Why people tend to eat greasy foods when under stress
The first is that stress drives our cravings for fatty foods.
People experiencing psychosocial stress tend to eat unhealthy foods. Stress triggers the release of large amounts of cortisol, often called the "stress hormone." High cortisol is associated with an increased appetite for high-calorie foods, such as fatty foods, refined grains, and processed foods with added sugar.
However, while eating these energy-dense foods may have helped our ancestors after fighting a predator or escaping danger, this stress response doesn't serve us well when it comes to mental or emotional stress.
High cortisol and unhealthy foods can both contribute to increased abdominal obesity, a component of metabolic syndrome.
Metabolic syndrome is a group of conditions associated with an increased risk of cardiovascular disease and diabetes.
Foods that Reduce Endothelial Dysfunction
Knowing that high-fat foods do us no good, it's important to make better choices when it comes to protecting the health of our blood vessels.
It is widely believed that plant foods rich in bioactive compounds—such as fruits, vegetables, whole grains, and legumes—can have a positive impact on endothelial function.
These foods are rich in antioxidants and polyphenols, which have anti-inflammatory and vasodilatory effects.
Research shows that certain foods in particular can help improve endothelial dysfunction, such as blueberries, beetroots and plums. Polyphenol-rich beverages like green tea and pomegranate juice may also be helpful.
Healthy fats, such as omega-3 fatty acids found in cold-water fish, algae oil, nuts and seeds, may also have a protective effect on the vascular system.
Additionally, adding probiotics via fermented foods or supplements can enhance the diversity of the gut microbiome, which is associated with improved endothelial function.
Eating fat-rich comfort foods when you're stressed may increase the harmful effects of stress on endothelial function, according to a new study.

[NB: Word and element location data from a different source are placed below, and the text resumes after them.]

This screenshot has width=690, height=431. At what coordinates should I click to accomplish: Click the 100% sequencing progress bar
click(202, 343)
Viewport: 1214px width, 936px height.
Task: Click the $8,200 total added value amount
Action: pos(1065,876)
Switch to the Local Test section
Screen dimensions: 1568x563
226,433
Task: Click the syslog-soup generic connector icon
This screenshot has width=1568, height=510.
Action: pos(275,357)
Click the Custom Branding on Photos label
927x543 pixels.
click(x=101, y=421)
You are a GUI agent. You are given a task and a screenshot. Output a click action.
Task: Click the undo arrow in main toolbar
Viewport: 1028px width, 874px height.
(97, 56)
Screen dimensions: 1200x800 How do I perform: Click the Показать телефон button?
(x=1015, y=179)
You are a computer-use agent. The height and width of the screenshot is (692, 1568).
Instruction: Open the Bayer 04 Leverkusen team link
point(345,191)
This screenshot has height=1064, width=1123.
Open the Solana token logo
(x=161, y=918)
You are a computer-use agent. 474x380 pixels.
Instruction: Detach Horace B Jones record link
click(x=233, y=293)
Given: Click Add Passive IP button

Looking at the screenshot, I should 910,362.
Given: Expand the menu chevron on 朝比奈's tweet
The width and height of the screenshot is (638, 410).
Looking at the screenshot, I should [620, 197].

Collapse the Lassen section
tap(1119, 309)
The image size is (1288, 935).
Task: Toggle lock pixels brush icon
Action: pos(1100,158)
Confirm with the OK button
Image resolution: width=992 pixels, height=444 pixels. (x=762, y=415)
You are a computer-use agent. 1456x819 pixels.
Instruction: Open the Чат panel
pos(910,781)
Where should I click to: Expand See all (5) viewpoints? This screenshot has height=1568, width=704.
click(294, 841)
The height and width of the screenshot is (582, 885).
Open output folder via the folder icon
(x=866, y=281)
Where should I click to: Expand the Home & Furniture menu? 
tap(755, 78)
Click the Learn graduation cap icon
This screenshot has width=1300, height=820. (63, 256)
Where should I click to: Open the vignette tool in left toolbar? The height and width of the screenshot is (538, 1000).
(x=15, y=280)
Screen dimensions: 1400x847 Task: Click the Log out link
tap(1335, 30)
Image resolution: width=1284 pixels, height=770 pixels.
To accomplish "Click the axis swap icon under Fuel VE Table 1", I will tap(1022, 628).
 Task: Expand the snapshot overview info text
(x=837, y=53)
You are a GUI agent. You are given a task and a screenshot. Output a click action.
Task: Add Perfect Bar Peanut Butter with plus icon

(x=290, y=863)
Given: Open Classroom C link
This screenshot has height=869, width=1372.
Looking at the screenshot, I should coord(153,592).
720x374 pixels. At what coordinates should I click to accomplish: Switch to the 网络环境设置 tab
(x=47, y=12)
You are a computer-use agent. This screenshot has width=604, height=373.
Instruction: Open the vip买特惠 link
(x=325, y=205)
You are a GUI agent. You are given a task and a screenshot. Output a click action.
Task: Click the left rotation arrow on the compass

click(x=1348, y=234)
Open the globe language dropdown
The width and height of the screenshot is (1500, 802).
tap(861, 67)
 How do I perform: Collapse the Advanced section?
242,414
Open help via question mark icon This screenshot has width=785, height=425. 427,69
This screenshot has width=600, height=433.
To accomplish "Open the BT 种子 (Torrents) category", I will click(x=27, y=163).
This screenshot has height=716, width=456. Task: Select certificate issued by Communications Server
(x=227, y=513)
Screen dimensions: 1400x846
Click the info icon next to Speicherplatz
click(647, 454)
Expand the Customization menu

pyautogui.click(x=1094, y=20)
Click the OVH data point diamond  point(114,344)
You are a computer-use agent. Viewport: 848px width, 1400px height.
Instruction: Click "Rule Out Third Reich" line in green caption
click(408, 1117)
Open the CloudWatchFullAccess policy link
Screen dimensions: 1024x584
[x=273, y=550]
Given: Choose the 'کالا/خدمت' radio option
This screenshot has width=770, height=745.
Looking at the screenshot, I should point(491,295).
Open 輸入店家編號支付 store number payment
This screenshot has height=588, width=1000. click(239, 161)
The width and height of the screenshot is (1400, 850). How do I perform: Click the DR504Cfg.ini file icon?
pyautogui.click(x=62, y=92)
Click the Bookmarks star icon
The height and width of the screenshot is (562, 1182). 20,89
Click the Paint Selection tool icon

People who ate fatty foods before a stressful event had reduced blood flow to their arms and lower oxygen levels in the brain's prefrontal cortex, possibly due to impaired endothelial function.
However, nutritionists say plant-based foods—such as fruits, vegetables, whole grains, and legumes—contain compounds that may reduce endothelial dysfunction.
Omega-3 fatty acids and probiotics may also help protect blood vessel health.